- Born: 1 January 1914 Bihar Sharif, Bihar, India
- Died: 22 April 2009 (aged 95) Patna, Bihar, India
- Resting place: Patna 25°06′00″N 85°01′00″E﻿ / ﻿25.10000°N 85.01667°E
- Other name: Lala Suraj Nandan Prasad
- Occupation: Pediatrician
- Years active: 1939–2009
- Known for: Development of pediatrics in Bihar
- Spouse: Shakuntala Devi
- Children: 8
- Awards: Padma Shri

= L. S. N. Prasad =

Indian pediatrician (1914–2009)

Lala Suraj Nandan Prasad (1914–2009) was an Indian pediatrician and a former professor of pediatrics of the Patna Medical College and Hospital whose efforts were reportedly behind the establishment of the department of pediatrics and the development of the children's ward into a 250-bed Children's Hospital at the institution. He was the founder president of the Indian Academy of Pediatrics when the organization was formed in 1964 though the merger of the erstwhile Indian Pediatric Society and the Association of Pediatricians of India. The Government of India awarded him the fourth highest Indian civilian award of Padma Shri in 1974.

==Biography==
Lala Suraj Nandan Prasad was born on the New Year day of 1914 at Bihar Sharif to Babu Ram Prasad Lalwas, a lawyer. He passed his matriculation from Dumka Zilla School in 1933 standing first in Bhagalpur district, winning Mcpherson Gold Medal and passed MBBS from Patna Medical College and Hospital, then Prince of Wales Medical College, in 1939. After his internship for a year at Danapur, Gopalganj, he joined his alma mater in 1940 as a deputy superintendent and worked there till 1945 when he moved to England where he completed a diploma in child health. He continued his stay in UK and secured an MRCP from the Royal College of Physicians of Edinburgh in 1946 after which he worked there till 1947, at institutions such as the Hospital for Sick Children, Royal Infirmary of Edinburgh and the London Hospital.

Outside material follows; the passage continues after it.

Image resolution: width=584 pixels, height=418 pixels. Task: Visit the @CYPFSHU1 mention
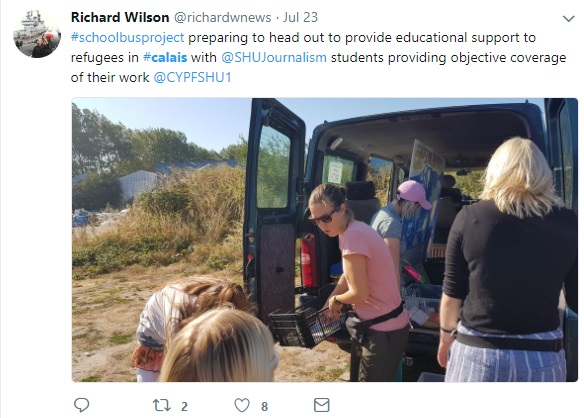192,77
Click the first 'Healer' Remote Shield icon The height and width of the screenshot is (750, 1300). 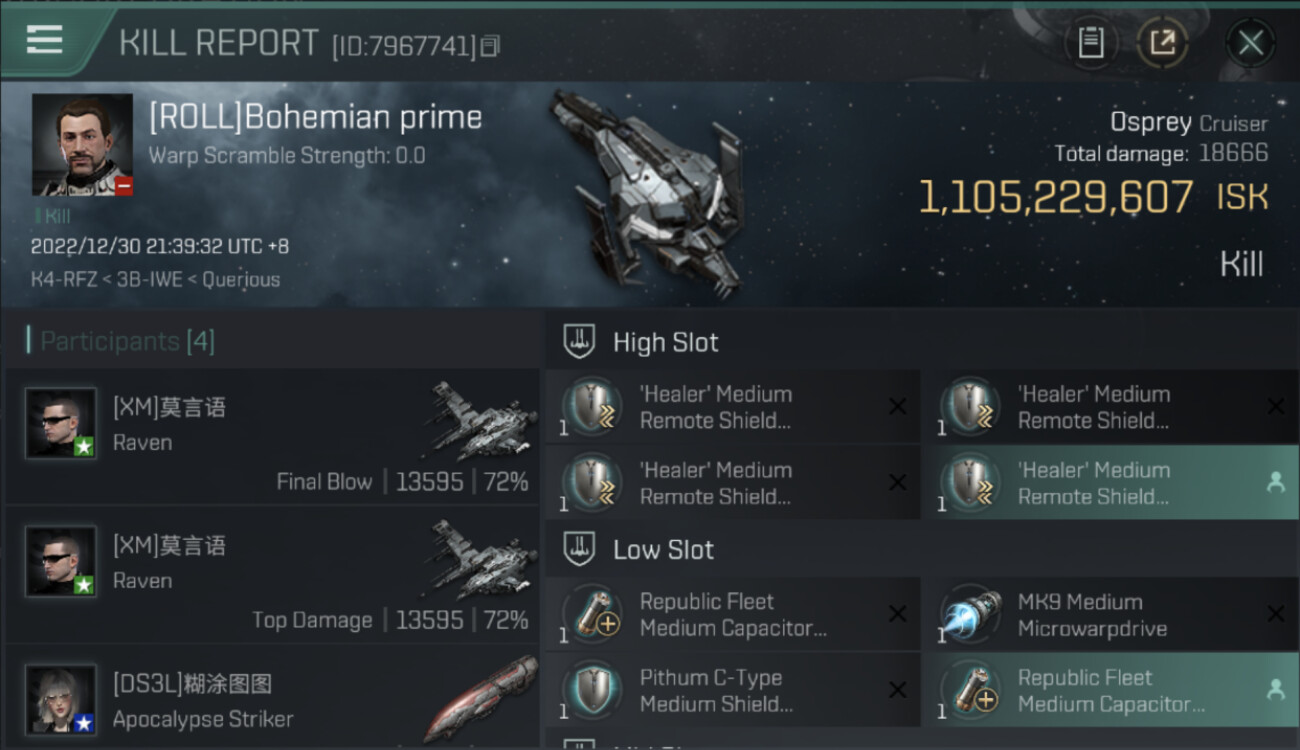(592, 406)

Prasad returned to India in 1947 and joined Patna Medical College and Hospital in 1948 as a lecturer at the department of medicine and became a professor in 1962. During his tenure there, he started the department of pediatrics and, later, developed the children's ward into a hospital with a capacity of 250 beds. He also served the Rajendra Memorial Research Institute of Medical Sciences, Patna as an honorary director. In the early sixties, Prasad joined with George Coelho and his associate pediatrics to merge the Association of Pediatricians of India and the Indian Pediatric Society under one umbrella with a new identity in 1964 and Prasad was made the founder president of the new organization, the Indian Academy of Pediatrics. He took superannuation from Patna Medical College on 31 December 1971 but continued his activities by associating himself with the various medical committees.

Prasad, who presented over 50 research papers at various medical conferences, was a fellow of the Royal College of Physicians of Edinburgh (1964), American Academy of Pediatrics (1964) and the Indian Academy of Pediatrics (1974). A former vice president of the National Academy of Medical Sciences, Prasad was appointed as the Professor Emeritus of the Patna Medical College and Hospital in 1974. The same year, the Government of India included him the Republic Day honours list for the civilian honour of Padma Shri. He died on 22 April 2009 at his Patna residence at the age of 95, leaving behind five sons and three daughters, his wife Sakuntala Devi preceding him in death. A healthcare centre in his honour has been established in Patna under the name, Dr. Lala Suraj Nandan Prasad Memorial Clinic.